> _DATA RECORDS_
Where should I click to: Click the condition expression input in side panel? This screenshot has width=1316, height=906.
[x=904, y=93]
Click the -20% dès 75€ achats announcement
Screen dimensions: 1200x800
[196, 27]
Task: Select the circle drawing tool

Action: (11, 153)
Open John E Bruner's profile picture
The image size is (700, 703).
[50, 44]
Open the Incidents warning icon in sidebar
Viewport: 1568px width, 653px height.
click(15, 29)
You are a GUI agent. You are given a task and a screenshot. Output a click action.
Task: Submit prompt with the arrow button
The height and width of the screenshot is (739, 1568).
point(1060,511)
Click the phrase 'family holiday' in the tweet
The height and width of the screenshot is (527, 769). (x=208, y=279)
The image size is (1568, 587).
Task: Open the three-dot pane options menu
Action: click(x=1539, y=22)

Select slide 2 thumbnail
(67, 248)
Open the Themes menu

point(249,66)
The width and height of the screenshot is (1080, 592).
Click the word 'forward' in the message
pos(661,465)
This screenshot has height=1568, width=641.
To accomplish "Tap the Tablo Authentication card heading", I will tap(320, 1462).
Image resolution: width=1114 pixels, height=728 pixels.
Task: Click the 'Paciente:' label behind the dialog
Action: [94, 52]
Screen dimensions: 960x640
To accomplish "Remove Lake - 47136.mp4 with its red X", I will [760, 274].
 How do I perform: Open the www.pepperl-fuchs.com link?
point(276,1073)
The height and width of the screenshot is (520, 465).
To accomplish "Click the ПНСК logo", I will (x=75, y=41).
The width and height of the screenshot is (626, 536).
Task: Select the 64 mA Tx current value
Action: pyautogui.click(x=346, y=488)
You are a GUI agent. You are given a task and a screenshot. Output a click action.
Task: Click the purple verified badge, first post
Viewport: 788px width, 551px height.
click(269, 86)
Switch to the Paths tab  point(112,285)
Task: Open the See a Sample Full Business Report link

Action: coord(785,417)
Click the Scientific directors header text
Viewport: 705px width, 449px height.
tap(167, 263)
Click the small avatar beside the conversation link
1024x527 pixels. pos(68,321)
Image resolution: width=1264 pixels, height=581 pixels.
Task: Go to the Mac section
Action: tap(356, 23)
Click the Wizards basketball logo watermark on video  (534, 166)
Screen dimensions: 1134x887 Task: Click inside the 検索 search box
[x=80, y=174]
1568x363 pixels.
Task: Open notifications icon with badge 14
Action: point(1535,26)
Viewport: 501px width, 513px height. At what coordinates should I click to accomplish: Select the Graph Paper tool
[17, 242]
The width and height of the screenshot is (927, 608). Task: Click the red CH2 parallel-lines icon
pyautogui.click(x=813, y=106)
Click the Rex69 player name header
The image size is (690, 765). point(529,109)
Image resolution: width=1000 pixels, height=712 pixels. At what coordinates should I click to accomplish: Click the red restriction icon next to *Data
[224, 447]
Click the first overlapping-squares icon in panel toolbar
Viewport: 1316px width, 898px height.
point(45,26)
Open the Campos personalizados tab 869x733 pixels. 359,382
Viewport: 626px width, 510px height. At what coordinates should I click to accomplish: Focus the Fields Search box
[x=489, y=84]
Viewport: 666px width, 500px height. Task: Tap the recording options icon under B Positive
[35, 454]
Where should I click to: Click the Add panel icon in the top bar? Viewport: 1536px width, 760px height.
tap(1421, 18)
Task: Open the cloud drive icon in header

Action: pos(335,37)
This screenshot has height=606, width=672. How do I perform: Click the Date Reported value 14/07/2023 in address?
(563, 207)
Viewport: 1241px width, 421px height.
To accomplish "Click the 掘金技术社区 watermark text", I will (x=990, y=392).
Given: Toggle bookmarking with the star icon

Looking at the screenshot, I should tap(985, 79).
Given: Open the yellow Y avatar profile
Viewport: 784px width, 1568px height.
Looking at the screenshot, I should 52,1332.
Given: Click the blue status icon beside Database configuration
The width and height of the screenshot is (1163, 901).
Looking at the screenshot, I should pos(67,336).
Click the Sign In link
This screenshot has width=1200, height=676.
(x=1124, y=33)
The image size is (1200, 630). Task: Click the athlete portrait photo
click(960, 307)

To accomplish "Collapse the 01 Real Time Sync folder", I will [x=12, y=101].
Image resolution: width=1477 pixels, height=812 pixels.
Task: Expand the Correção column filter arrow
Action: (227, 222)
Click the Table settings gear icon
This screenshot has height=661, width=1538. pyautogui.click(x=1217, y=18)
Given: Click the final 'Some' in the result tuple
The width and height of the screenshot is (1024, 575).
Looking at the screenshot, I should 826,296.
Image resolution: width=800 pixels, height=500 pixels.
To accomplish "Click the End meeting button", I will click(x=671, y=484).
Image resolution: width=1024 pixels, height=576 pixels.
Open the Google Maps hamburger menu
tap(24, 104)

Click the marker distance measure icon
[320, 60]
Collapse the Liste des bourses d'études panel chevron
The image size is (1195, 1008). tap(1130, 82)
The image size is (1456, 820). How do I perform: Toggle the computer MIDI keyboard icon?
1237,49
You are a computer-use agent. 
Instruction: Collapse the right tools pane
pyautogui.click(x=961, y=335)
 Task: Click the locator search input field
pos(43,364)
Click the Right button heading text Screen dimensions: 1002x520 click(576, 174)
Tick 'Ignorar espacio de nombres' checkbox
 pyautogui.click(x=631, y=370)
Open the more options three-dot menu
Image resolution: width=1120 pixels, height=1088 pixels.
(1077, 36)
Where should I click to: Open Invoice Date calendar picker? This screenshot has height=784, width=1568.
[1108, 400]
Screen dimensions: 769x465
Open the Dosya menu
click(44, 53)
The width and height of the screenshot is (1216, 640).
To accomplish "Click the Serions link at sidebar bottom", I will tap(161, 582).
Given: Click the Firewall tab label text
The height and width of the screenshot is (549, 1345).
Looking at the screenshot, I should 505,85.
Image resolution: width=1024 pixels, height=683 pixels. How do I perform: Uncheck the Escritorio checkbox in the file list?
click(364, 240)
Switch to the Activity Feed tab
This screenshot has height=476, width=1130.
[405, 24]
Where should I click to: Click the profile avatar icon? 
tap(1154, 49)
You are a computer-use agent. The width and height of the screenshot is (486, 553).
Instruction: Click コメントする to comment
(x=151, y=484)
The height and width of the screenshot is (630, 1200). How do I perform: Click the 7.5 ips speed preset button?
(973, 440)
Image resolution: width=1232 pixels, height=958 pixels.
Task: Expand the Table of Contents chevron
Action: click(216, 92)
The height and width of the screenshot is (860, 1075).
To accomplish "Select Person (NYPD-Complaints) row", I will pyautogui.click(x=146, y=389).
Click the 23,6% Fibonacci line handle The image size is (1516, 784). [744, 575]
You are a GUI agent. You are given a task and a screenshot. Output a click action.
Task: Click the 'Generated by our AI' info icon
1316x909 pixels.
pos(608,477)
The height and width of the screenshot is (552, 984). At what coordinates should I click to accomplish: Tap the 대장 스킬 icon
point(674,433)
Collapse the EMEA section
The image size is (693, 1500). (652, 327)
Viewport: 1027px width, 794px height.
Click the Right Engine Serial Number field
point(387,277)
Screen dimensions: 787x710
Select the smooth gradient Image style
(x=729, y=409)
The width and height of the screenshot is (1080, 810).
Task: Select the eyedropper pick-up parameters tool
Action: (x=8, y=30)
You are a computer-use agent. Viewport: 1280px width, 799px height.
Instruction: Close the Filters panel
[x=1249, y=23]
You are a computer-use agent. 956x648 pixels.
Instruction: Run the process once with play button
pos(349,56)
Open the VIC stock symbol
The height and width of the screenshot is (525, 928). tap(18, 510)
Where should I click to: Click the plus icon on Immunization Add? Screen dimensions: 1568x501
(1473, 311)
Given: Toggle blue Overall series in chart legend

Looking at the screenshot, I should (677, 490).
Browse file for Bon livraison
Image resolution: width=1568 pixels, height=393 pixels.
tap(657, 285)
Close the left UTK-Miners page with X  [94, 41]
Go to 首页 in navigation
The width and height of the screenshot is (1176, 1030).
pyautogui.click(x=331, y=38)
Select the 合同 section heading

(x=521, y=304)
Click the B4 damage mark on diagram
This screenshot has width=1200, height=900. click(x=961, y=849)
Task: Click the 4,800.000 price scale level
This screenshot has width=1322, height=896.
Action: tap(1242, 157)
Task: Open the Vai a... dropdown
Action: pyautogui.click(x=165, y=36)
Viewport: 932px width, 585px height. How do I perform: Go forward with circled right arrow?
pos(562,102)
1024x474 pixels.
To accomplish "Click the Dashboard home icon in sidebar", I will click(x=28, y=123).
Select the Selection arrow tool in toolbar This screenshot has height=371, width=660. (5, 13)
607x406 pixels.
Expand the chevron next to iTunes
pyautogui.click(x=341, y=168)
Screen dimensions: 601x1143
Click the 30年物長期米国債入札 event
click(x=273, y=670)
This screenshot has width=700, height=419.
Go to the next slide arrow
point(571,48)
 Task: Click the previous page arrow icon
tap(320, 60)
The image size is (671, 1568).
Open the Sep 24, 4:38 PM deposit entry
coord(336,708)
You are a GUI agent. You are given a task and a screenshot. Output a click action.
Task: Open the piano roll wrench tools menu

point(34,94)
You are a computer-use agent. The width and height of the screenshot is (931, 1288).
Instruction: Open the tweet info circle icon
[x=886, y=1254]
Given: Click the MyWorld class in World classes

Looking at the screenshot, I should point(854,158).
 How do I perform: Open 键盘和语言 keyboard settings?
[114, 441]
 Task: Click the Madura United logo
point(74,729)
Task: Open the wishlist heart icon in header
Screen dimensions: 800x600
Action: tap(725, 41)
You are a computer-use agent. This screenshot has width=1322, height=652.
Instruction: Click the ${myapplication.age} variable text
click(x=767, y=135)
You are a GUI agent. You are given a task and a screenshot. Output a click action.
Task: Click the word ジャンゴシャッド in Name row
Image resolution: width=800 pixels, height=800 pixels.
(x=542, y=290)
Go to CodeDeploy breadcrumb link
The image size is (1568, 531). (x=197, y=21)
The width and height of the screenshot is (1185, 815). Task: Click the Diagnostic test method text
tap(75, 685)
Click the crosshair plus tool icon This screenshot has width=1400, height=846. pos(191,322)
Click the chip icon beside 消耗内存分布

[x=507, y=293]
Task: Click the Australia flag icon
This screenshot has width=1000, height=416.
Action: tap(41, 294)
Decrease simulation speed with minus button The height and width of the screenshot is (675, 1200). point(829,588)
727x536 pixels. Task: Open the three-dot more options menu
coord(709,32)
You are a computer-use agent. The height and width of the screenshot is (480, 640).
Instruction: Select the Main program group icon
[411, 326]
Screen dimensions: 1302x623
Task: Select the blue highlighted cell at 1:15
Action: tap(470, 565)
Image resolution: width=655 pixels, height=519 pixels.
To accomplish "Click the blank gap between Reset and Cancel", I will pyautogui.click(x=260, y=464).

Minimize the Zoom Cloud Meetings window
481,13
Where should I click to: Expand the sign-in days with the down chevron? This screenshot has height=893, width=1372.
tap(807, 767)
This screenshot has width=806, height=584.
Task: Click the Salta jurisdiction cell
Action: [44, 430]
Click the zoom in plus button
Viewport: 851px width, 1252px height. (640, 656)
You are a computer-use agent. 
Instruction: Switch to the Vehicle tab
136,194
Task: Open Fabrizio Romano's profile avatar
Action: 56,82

> _ASSIGNMENT_
Please give an exact copy of the lines above, beginning with the line containing "Click the Right Engine Serial Number field" and running through the line containing "Go to 首页 in navigation", and of no other lines.

> _ANSWER BOX_
Click the Right Engine Serial Number field
point(387,277)
Screen dimensions: 787x710
Select the smooth gradient Image style
(x=729, y=409)
The width and height of the screenshot is (1080, 810).
Task: Select the eyedropper pick-up parameters tool
Action: (x=8, y=30)
You are a computer-use agent. Viewport: 1280px width, 799px height.
Instruction: Close the Filters panel
[x=1249, y=23]
You are a computer-use agent. 956x648 pixels.
Instruction: Run the process once with play button
pos(349,56)
Open the VIC stock symbol
The height and width of the screenshot is (525, 928). tap(18, 510)
Where should I click to: Click the plus icon on Immunization Add? Screen dimensions: 1568x501
(1473, 311)
Given: Toggle blue Overall series in chart legend

Looking at the screenshot, I should (677, 490).
Browse file for Bon livraison
Image resolution: width=1568 pixels, height=393 pixels.
tap(657, 285)
Close the left UTK-Miners page with X  [94, 41]
Go to 首页 in navigation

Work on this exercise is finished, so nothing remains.